Goals
1: In the planning judgment below, rewrite the paragraph beginning "I have earlier set out the two significant residual concerns" as a short bulleted list that keeps its main facts.
2: Decide whether each statement below agrees with the planning judgment, answering yes or no and quoting the deciding words from the judgment:
(a) The folder of public submissions was made an exhibit.
(b) The second three-bedroom apartment is on Level 4.
(c) The floor-to-ceiling height issue was decided in favor of the Council's approach.

Source excerpt
********
Owners of SP 69312 v Allianz Aust Insurance [2012] NSWSC 1244
Zhang v Canterbury City Council [2001] NSWCA 16751 NSWLR 589
Category: Principal judgment
Parties: Trinvass Pty Ltd (ACN 074094063) (First Applicant)
Judgment (10 paragraphs)
[1]
Introduction
Mr Hemmings tendered a folder of public submissions that had been received by the Council concerning plans that had been displayed earlier. Subsequently, public submissions that had been made in response to the re-exhibited Revision G Plans were also provided and added to this folder. The folder became Exhibit 2.
I note that, amongst the documents added as responses to the renotification, there is one submission in support. Given the outcome, overall, of the proceedings, it is unnecessary to deal with that submission further.
[2]
Introduction
I have earlier set out the two significant residual concerns that were held by the Council. The first of them, the communal open space issue was, for the reasons earlier outlined, resolved in a constructive fashion by moving the communal open space to the north-eastern corner of Level 7 with the area that had previously been designated for this purpose on Level 4 becoming a new three-bedroom apartment.
I note, in passing, that the second three-bedroom apartment agreed to by the planners and urban designers as being a desirable contribution to the apartment mix of the building is to be located on the north-eastern corner of Level 3 immediately below.
The second of the Council's residual issues, concerning the appropriate approach to ensure that there is a 2.7m floor-to-ceiling height guaranteed for all the habitable rooms in all apartments within the development has been determined by me, for the reasons earlier set out, in favour of the approach advocated by the development proponents.
Setting aside those two issues, it is clear that with the agreed resolution between the various experts of the other design matters that had remained of concern to the Council in the Revision G Plans, the Council does not support any of the issues raised by the objectors as warranting any further alteration to the proposal let alone providing any basis for refusal of the development as finally will be approved.
[3]
Outcomes of objector concerns - general
The matters raised in the public submissions fell into the following groupings:
Acoustic impacts on 230 Elizabeth Street;
General amenity impacts on the locality during construction;
Incompatible bulk and scale - the proposal is an overdevelopment of the site;
Inconsistencies in the plans;
Loss of amenity to 37-51 Foster Street by overshadowing and overlooking of the internal courtyard and windows onto it;
Non-compliance with the DCP height control of five storeys;
Overshadowing of balconies and windows of other apartments in the vicinity;
Privacy impacts on existing apartments in the vicinity;
Reduction in property values;
The architectural design is incompatible with the area; traffic and parking impacts on the immediate local street network, including during construction;
The impact on views to the city skyline, Central Railway Station, Belmore Park and other aspects of the locality from existing residences; and
Views from the public domain to the heritage listed Edwards & Co building in Foster Street and the impact on the heritage value of this building.
********
Listed entries
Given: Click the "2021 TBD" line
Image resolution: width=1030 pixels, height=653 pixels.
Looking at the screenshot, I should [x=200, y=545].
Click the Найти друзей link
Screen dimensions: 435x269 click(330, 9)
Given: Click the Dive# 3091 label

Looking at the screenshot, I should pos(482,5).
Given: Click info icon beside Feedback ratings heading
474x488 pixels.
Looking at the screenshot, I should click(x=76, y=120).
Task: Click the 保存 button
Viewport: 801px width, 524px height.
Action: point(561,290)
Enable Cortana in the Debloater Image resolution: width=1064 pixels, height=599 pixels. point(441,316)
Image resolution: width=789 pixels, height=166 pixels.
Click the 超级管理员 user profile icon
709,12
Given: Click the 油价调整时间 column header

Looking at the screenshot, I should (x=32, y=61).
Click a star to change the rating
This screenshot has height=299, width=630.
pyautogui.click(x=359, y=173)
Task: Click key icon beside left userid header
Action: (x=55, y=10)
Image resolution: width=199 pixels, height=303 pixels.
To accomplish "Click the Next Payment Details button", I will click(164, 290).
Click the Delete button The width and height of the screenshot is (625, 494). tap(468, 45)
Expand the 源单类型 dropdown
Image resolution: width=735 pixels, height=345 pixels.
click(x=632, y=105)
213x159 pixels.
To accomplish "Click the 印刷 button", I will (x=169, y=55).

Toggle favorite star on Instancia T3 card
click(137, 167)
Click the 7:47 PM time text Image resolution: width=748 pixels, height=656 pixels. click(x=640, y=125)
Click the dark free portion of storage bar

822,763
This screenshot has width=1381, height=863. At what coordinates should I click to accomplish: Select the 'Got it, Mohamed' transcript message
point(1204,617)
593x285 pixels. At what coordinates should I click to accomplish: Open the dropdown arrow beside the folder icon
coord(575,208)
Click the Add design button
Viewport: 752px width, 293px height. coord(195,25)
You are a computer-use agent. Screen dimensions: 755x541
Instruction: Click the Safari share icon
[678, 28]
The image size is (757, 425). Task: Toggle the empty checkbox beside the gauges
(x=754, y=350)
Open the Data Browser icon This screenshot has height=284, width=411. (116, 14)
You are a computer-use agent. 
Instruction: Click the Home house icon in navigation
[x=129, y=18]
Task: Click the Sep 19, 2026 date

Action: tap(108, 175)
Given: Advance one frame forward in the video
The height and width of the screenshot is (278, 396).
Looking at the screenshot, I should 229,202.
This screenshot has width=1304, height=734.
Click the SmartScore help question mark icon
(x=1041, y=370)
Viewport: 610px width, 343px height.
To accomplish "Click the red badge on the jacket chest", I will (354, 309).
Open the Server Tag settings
********
The solutions
1:
- The Council had two significant residual concerns.
- The first was communal open space. It was resolved constructively by moving the communal open space to the north-eastern corner of Level 7.
- The area on Level 4 that was previously designated for communal open space becomes a new three-bedroom apartment.

2:
(a) Yes: "The folder became Exhibit 2."
(b) No: "is to be located on the north-eastern corner of Level 3 immediately below."
(c) No: "in favour of the approach advocated by the development proponents."